L’arte del corallo e del cammeo: tradizione orafa tra mare, mito e materia

Il corallo e il cammeo sono tra i segni più riconoscibili dell’artigianato partenopeo.
Preziosi, ma non solo per il loro valore materiale. Sono simboli culturali, oggetti che uniscono mare e terra, religione e superstizione, bellezza e protezione.

Cammeo

Dal mare alla bottega

Il corallo rosso del Mediterraneo è da secoli uno dei materiali più richiesti per la gioielleria napoletana.
Lavorato in particolare a Torre del Greco (comune alle pendici del Vesuvio), ma anche in laboratori cittadini, il corallo viene raccolto con tecniche regolamentate e trasformato in:

  • amuleti (come il corno portafortuna),
  • cammei incisi,
  • gioielli in filigrana,
  • crocifissi, spille, orecchini.

La lavorazione è interamente manuale: si leviga, si incide, si lucida.
Ogni pezzo è unico. Le tonalità variano dal rosso intenso al rosa pallido, e ogni sfumatura è valorizzata dal tocco dell’artigiano.

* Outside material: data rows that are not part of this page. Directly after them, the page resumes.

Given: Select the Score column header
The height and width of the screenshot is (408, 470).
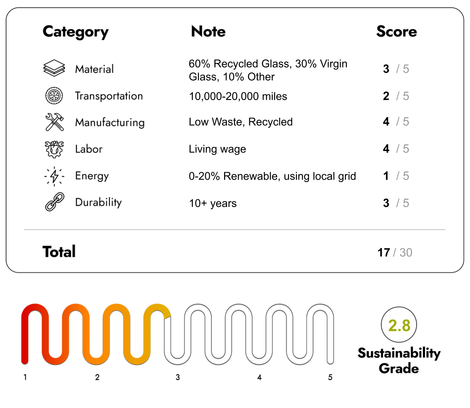Looking at the screenshot, I should click(397, 31).
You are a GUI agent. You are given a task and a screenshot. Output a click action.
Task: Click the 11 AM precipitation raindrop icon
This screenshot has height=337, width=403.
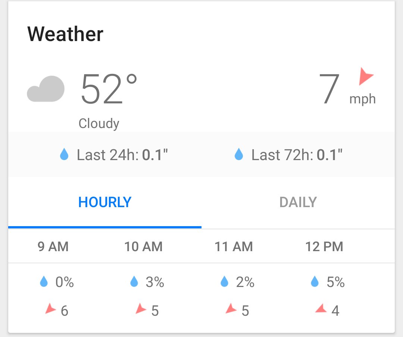[224, 281]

Il cammeo: scultura da indossare

Il cammeo è un’incisione su conchiglia o pietra stratificata, che gioca sul contrasto tra i colori dei diversi strati per creare figure in rilievo.
Tradizionalmente raffigura profili femminili, scene mitologiche, nature morte, ma anche soggetti contemporanei reinterpretati con stile classico.

A Napoli (e in particolare a Torre del Greco), la scuola del cammeo ha raggiunto livelli di eccellenza:

  • si scolpisce con bulini e frese a mano,
  • si selezionano conchiglie provenienti da mari caldi,
  • si formano nuove generazioni di incisori.

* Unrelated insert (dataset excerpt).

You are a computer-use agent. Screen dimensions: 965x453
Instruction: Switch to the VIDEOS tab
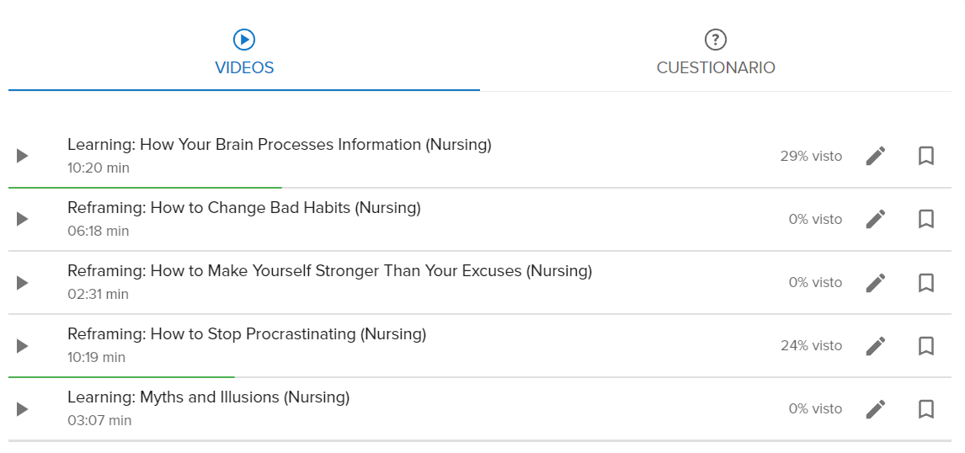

Il cammeo napoletano è stato oggetto di culto nobiliare, ma anche ornamento popolare. Ancora oggi è richiesto per il suo valore estetico e la sua leggerezza, che lo rende facilmente indossabile.

Tra arte e identità

Il corallo e il cammeo sono più che gioielli: sono memorie incise.
Oggetti tramandati, regalati, custoditi. Spesso legati a riti di passaggio (nascite, matrimoni, comunioni), o a funzioni protettive (contro il malocchio, per esempio).
Non a caso, molti portano con sé un piccolo cornetto o un ciondolo inciso, senza ostentazione, come parte di una continuità culturale.

Oggi, accanto alle botteghe storiche, ci sono designer contemporanei che reinterpretano questi materiali con nuovi linguaggi: forme astratte, gioielli minimalisti, combinazioni con altri materiali naturali.
Tradizione e innovazione convivono, senza forzature.

L’arte del corallo e del cammeo è una delle espressioni più raffinate dell’artigianato napoletano: antica, riconoscibile, ancora attiva.
Un sapere che si tocca, si indossa, si tramanda.